Nick arrived a month or so later. He stayed with us and charmed my little boys. He told me he had kept a seat for me as he had heard I was keen to go! The helicopter belonged to typical rum Ecuadorian outfit called Icarus. The pilot was Captain Apollo, but he didn't get the joke!

We flew down to Tena in the Amazonic foothills where we picked up Colonel somebody, who had the field notebooks of the geologist who had found the outcrop but who had drowned in a nearby river. We also picked up a couple of peons, some supplies and a tarpaulin.

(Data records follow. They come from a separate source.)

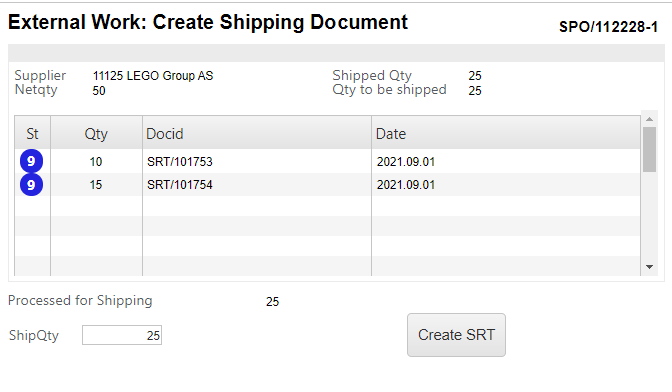Click scrollbar up arrow in document table
Screen dimensions: 672x392
(649, 119)
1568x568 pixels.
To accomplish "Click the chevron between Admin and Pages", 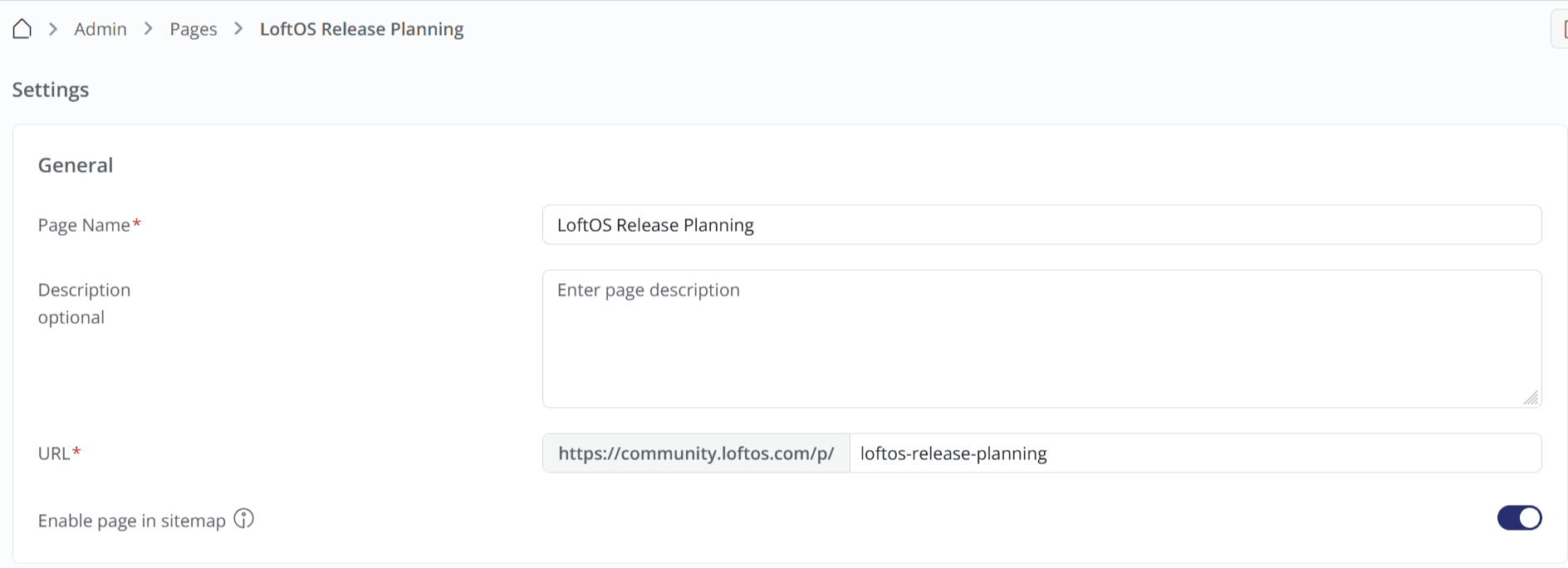I will [x=149, y=29].
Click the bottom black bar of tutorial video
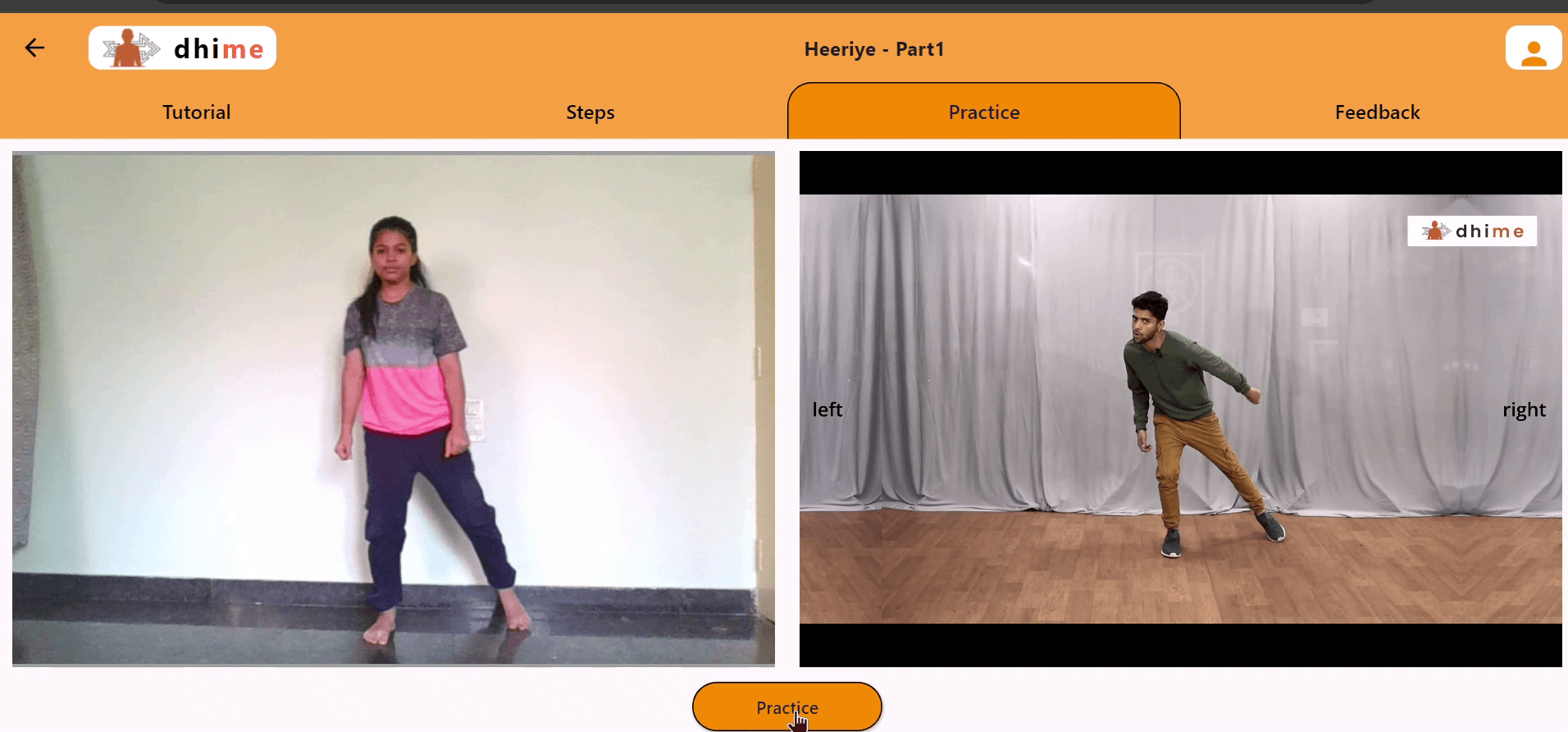The height and width of the screenshot is (732, 1568). click(x=1180, y=645)
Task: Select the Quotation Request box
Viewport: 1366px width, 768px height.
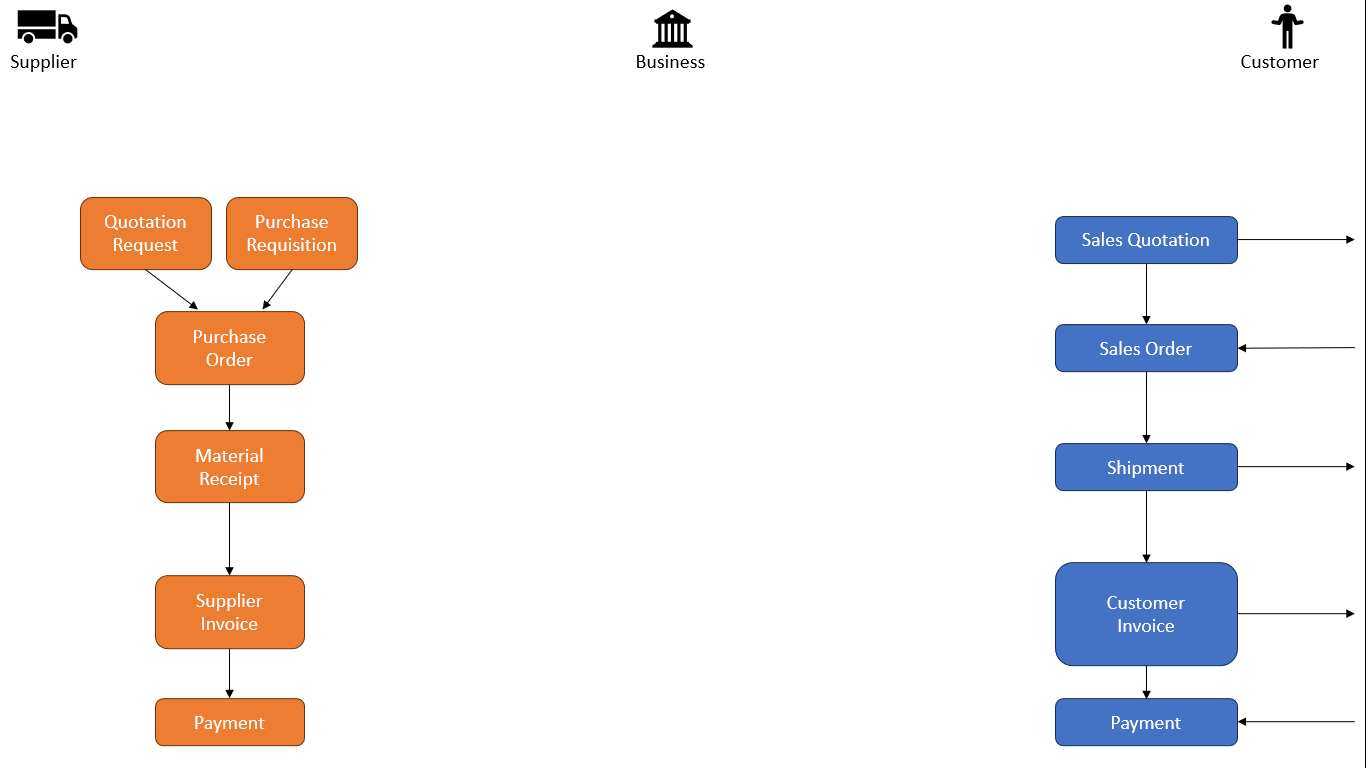Action: click(146, 234)
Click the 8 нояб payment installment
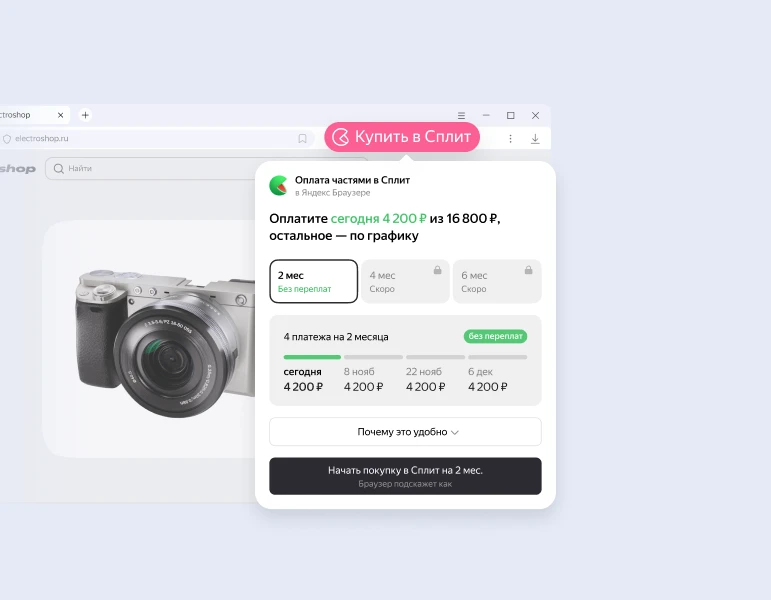Image resolution: width=771 pixels, height=600 pixels. 364,379
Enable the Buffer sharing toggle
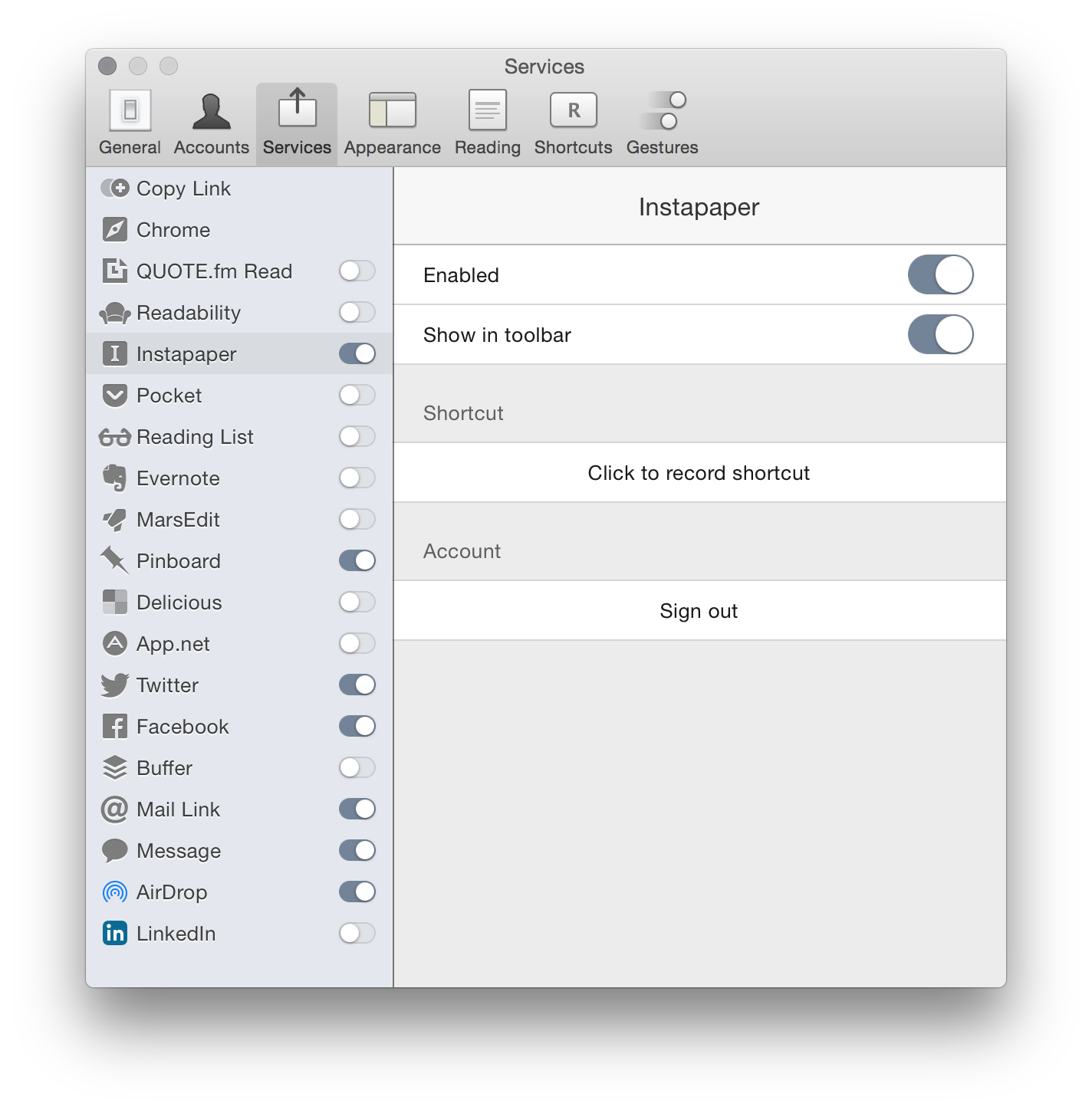The image size is (1092, 1110). tap(357, 767)
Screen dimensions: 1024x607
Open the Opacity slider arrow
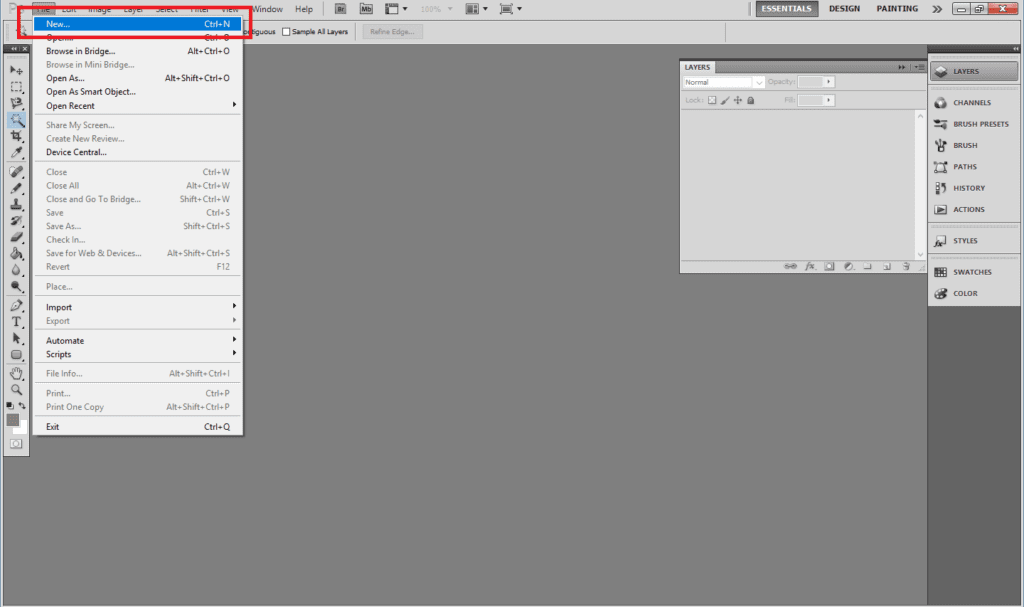pyautogui.click(x=829, y=82)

The outcrop was in the Rio Valle Vicioso, a terrifying canyon down the eastern Andes, always subjected to bad weather. Despite being buffeted from side to side the chopper managed to land on a sandspit and we told the pilot to come back in three days (my Spanish was better than Nick's).

We had a wet night under the tarpaulin and the following day we began to cut our way up the precipitous forest following a cascading creek to the exposure site: Nick, myself, the colonel (who spoke no English) and the two peons. It was then I realised that my usefulness was perhaps not geological expertise, but as a translator!

I fell down a ten-foot hole and Nick helped me out. (I lost my Swiss Army knife, and Nick bought me another afterwards). Then we clambered up a 100-foot waterfall. Right at the top I started to slip and would have killed myself, but there was Badham's hand and that quirky smile of one who knows he has saved a life but doesn't want to draw attention to it. We reached the outcrop, but there was nothing. I later had the sample sectioned and worked out it came from the Nambija gold deposit: it had been planted to attract BP interest!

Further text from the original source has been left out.